Many people who lack empathy are remorseful, for instance when informed that an action they took, or something they said, left someone else feeling damaged. They may struggle to relate emotionally (or even intellectually) to the effect their behavior had on the wounded party (their deficient empathy); but they are upset to learn that their action caused damage.
In other words, they feel remorseful even though their empathy is deficient.
However, exploitation and remorselessness go hand in hand. The essence of exploitation is the intentional violation of another’s vulnerability. The exploiter knows, on some level, that his behavior is exploitive.
By definition, the exploiter is grossly indifferent to the damaging effect of his behavior on his victim. All that matters is his perceived gain, his demanded, greedy satisfaction. There is indifference to the loss and damage to others resulting from his self-centered, aggressive behaviors.
This sounds a lot like callousness; and we recognize callousness as another of the sociopath’s telling qualities. But I would suggest, again, that the sociopath’s callousness derives not from his defective empathy, but rather from his characterological exploitiveness. Most people with deficits in empathy are not callous. On the other hand, the exploitive mentality will engender a callous perspective.
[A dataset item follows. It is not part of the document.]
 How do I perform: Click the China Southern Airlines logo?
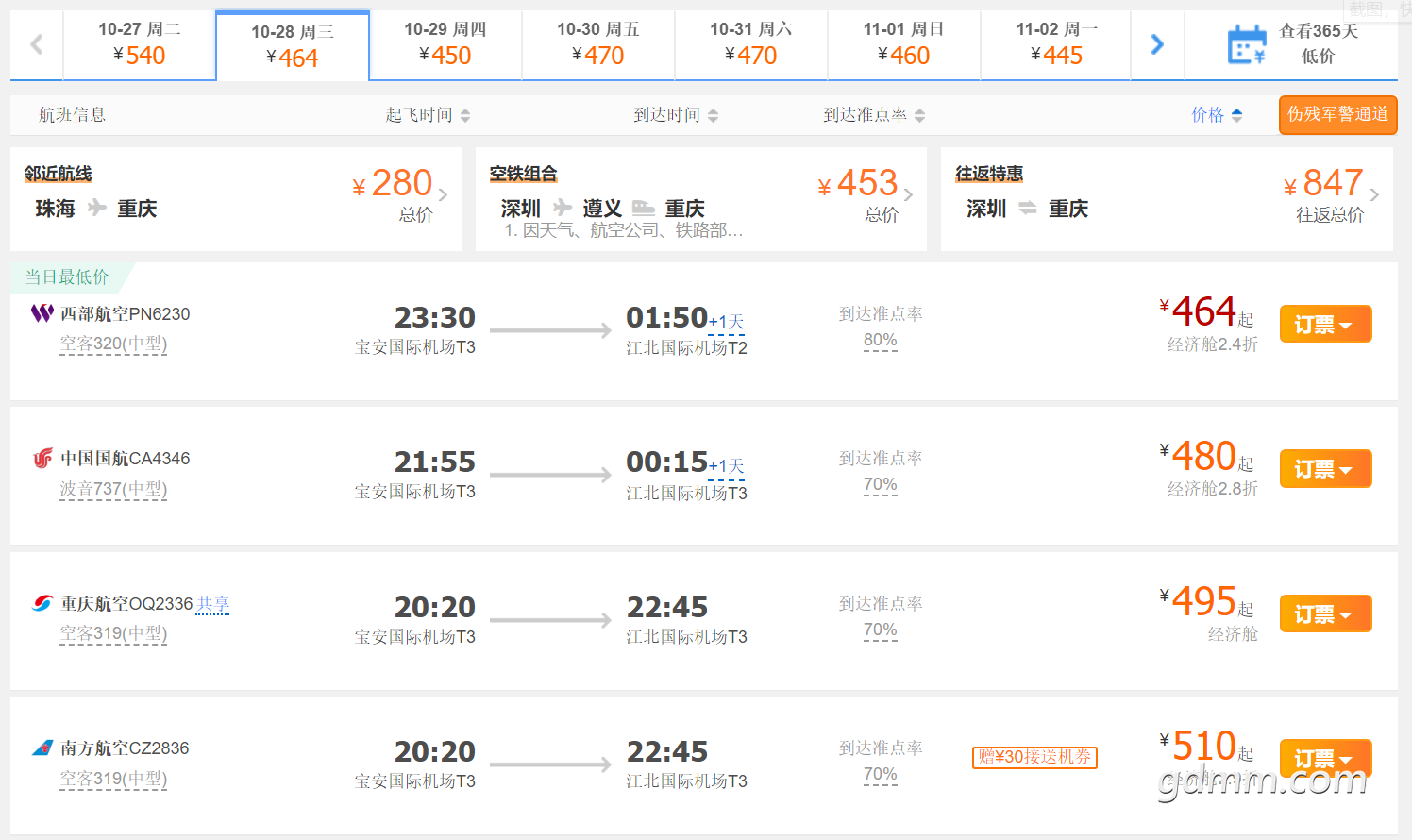[x=42, y=748]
I discussed in a prior post the audacity of the sociopath. I suggested a correspondence between audacity and sociopathy. But here, too, we want to get the causality correct: audacity doesn’t make for sociopathy; but the exploitive mentality will make for staggering audacity.
(My use of “he” in this post is for convenience’s sake, not to suggest that men have a patent on sociopathy. This article is copyrighted (c) 2008 by Steve Becker, LCSW.)
Not having other sociopathic people but other people in touch with who I really am is what Im getting at. Shared intrests etc.
Like you I can notice and avoid sociopaths like the PLAGUE.
‘teach us a lesson’ that hit a nerve, is your name Mike Winkler?
wini they dont have a real indentity they borrow ours, just for awhile, long enough to teach us a lesson
PleaseSociopath: You haven’t answered one question that I’ve asked of you. You go around anything concrete.
How can you expect people to get to know you if you don’t give them a definite answer of who you are, what you feel or don’t feel … an answer that you believe is true and that you will stick to.
What do you mean your friends cross over the lines? What lines … what boundaries do you put up.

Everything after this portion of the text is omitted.